The fundamental difference of opinion between NCUA and the ABA is one of definition. What is meant by the term "underserved" and how does that relate to "people of modest means"? NCUA's definition of "underserved" seems to mean those potential members who reside in a geographic area that has not previously been staked out by one or more credit unions. The bankers have a problem with this definition, and rightfully so. While it is true that all Americans should have the right to access credit union products and services, the term "underserved" should refer to those who can't afford fundamental financial services such as checking, savings, and credit. On the other hand, the term "people of modest means" goes way back to the passage of the Credit Union Act in 1934. Although it wasn't until the middle 1950s that I joined the circus, from what I've read, everyone in the 1930s was of modest means. So we can only assume the term was intended to mean everyone other than the wealthy, the powerbrokers on Wall Street, and the politicians in Washington, D.C.

No matter what term is used, every credit union regardless of its field of membership or charter has an obligation to the community in which its members reside. The credit union's obligation is to seek out opportunities to provide time, energy, and financial resources to support its community. It's one of the credit union principles. A truly cooperative spirited credit union will find ways to help its neighbors in the community without expecting anything in return, even when the neighbors are not technically included in its field of membership. I'm not suggesting credit unions directly serve non-members, I'm suggesting they should seek out local cooperatives and social agencies to brainstorm ideas for collaboration that will result in providing needed resources to their neighbors.

There are plenty of opportunities for collaboration. Consider the fact that more than 40% of Americans are members of cooperatives. Cooperatives impact all aspects of a credit union member's life. Cooperatives have been formed to support farming, electric utilities, preschool childcare and education, legal services, grocery stores, healthcare, dentistry, housing, and many other industries.

Food Co-Ops For Thought

For example, according to the National Cooperative Bank (NCB), Washington, D.C., there are 300 food-store co-ops nationwide. In the next 10 years, it is expected that 500 new food co-ops will be formed. Most of these will be formed through the dedication of an individual or a small group of residents of a particular neighborhood. Some of these neighborhoods are inner city and the residents don't have a convenient place to buy their groceries. A group of people can pool together money to jointly own a co-op, which is run for the benefit of the owners. It shouldn't take the passage of a new regulation for a local credit union to lend a hand. It's a way for cooperatives to work together.
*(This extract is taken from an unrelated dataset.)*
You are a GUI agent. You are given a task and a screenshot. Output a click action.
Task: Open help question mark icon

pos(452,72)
It takes at least $200,000 to start a food co-op, depending on the size, according to the NCB. Some of it can be financed by a local credit union or simply help the small group of cooperators with meeting space and financial advice.

One Bank's Story

Credit unions have supported their communities in many different ways, from corporate contributions to local charities to encouraging their employees to volunteer personal time to non-profit organizations and community events. But consider the long-term commitment from the Ipswich Co-Operative Bank in Ipswich, Mass.

The board of directors at Ipswich voted in December to establish a charitable foundation that will guarantee funds to local non-profit organizations for years to come.

Ipswtch has donated more than $50,000 over the past four years to local charities and scholarships. Now the bank will guarantee future contributions. The foundation, through the IRS and the state, will require the bank to donate 5% of its assets annually. Its goal is to have assets of $1 million in the foundation by 2010.

Just because Ipswich has the word bank in its name doesn't mean it isn't committed to co-operative principles. Credit unions are committed to the same principles, so the discussion should focus on: What are credit unions doing to demonstrate their commitment to the principles and values that differentiate them from non-cooperatives?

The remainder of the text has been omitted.